In 1920, he became friends with Sir Arthur Conan Doyle. The
creator of the most logical man in popular literature was, paradoxically,
devoted to Spiritualism. Doyle was convinced that he had communicated, in
séances, with his son Kingsley, who was wounded in the Great War and died in
the influenza epidemic of 1918. In between writing stories about Sherlock
Holmes, Doyle wrote books announcing that humanity had entered into “new
relations with the Unseen”; he believed that Harry Houdini, for one, possessed
supernatural powers. Houdini was flattered but disavowed any special help. The
friendship proceeded in an amiable manner until June of 1922, when Doyle and
Lady Doyle, who was a practicing medium, invited Houdini to their suite at the
Ambassador Hotel in Atlantic City. Lady Doyle seated the party around a table,
rapped three times, and began communicating with Houdini’s adored mother, who
had been dead for nine years. (Hearing of the death while in Europe, Houdini
had fainted.) She wrote out fifteen pages of messages in English, a language
that Cecilia never spoke. Houdini sat there quietly, thanked his hosts, and
departed.
He wanted to reach his mother, but he knew that Spiritualism was a
con. In the eighteen-nineties, he and Bess had dabbled in it themselves,
researching names at local graveyards the night before summoning the dead in
public. In the wake of the Atlantic City disaster, Houdini, now thoroughly
enraged, decided to expose the entire movement. He took on famous mediums and
began lecturing on “Fraudulent Spiritualistic Phenomena.” He testified before
Congress about the Spiritualist menace. Travelling all over the country, he
interrupted séances, sometimes in disguise (beard, hump), shouting, “I am
Houdini!” He flipped over tables and demanded that the lights be turned on,
trashing the event for performers and hopeful listeners alike. Why did he care
so much? He and the Spiritualists were both engaged in show business. But the
Spiritualists, he thought, preyed on the emotions of people in mourning.
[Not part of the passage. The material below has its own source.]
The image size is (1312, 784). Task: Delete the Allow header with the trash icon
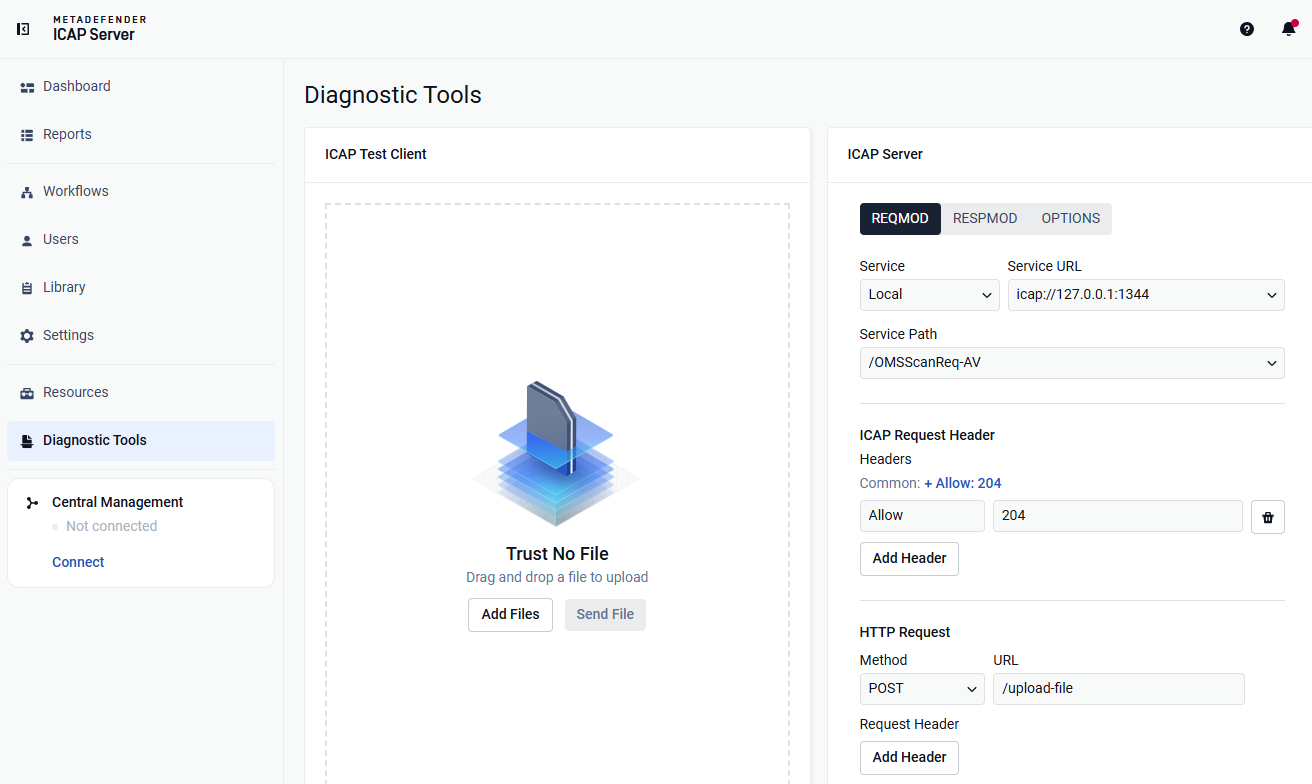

The climber, it has been said, assaults the mountain “because it’s there.” But for Houdini nothing was there, except the extinction that he teased and eluded with more and more bizarre feats. For him, a failure of nerve might have been worse than any calamity. Begley lays to rest the legend that Houdini’s death, in October, 1926, resulted from a punch to the stomach, though there were punches that month, administered in a Montreal hotel room by a McGill student who (with Houdini’s consent) sought to test the popular myth that the great man could withstand any blow. But Begley convincingly argues that Houdini was ill beforehand. A couple of days after the Montreal incident, he took the train to Detroit and, refusing to go to the hospital, performed his opening-night show in feverish agony. He died, of a burst appendix and peritonitis, at the age of fifty-two, on October 31st.